Data supplied:
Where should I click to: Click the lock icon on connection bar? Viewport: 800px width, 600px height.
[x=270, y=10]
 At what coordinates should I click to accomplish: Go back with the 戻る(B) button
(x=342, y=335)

* * *

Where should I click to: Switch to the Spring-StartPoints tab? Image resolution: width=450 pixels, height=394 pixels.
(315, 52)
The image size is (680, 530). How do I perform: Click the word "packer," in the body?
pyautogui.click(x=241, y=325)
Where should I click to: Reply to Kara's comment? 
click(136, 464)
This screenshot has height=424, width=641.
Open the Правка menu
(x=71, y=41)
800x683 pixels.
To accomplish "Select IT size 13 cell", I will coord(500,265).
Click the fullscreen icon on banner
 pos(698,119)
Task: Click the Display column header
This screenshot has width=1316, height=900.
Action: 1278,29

---

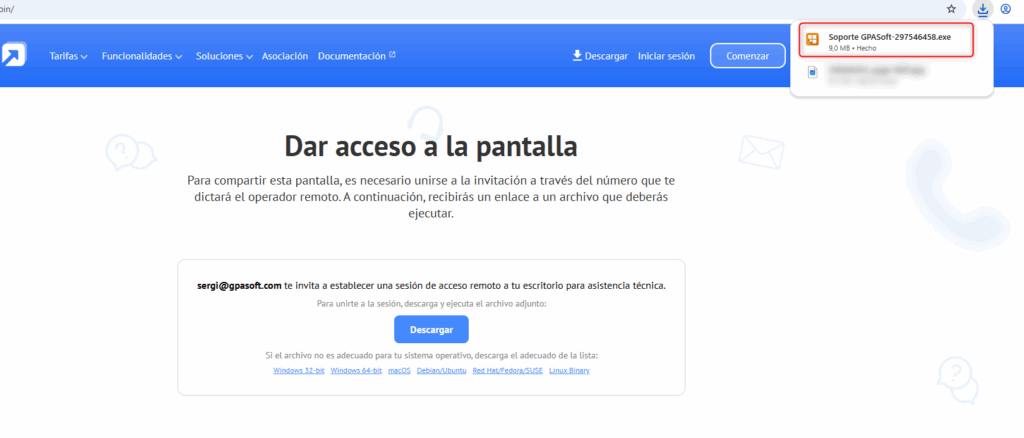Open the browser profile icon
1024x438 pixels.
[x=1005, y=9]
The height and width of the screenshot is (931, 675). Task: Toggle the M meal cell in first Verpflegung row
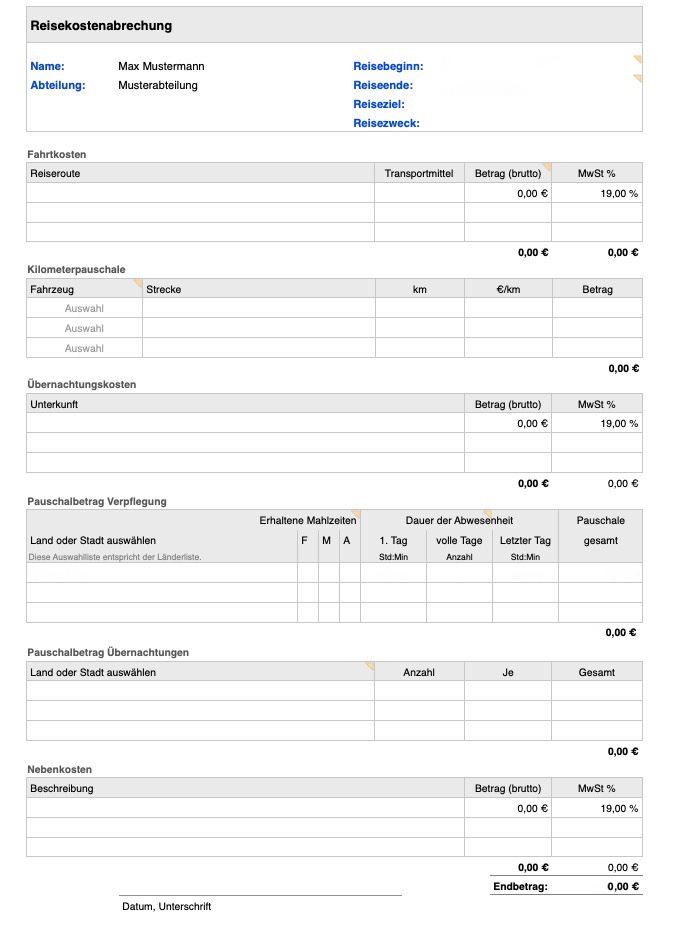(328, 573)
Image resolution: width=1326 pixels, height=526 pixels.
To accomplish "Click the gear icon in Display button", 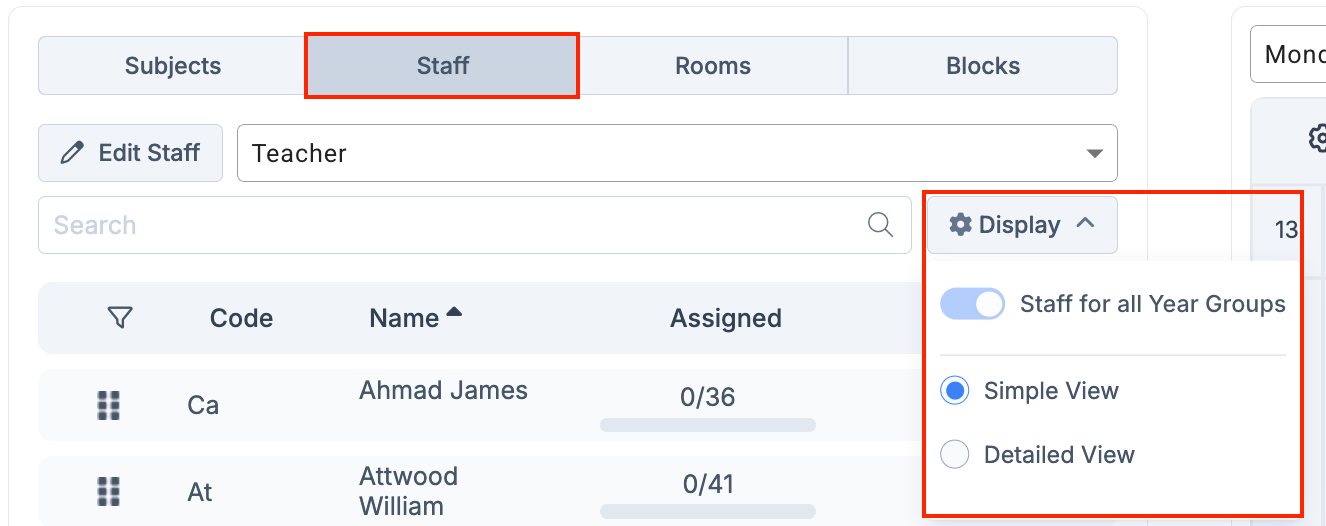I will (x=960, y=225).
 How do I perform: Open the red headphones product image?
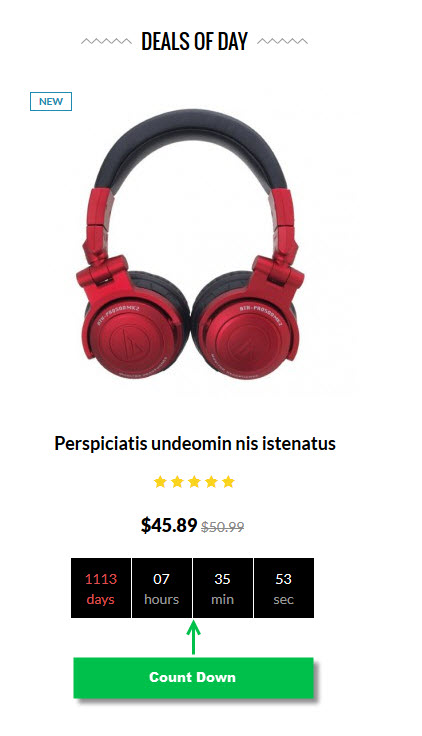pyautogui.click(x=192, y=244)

Aim of the task: From the entries above, print the lines beginning at the one with "Where should I click to: Reply" and stopping after the one with "Task: Click the Display column header", exactly as written and with nothing else.

Solved problem:
Where should I click to: Reply to Kara's comment? 
click(136, 464)
This screenshot has height=424, width=641.
Open the Правка menu
(x=71, y=41)
800x683 pixels.
To accomplish "Select IT size 13 cell", I will coord(500,265).
Click the fullscreen icon on banner
 pos(698,119)
Task: Click the Display column header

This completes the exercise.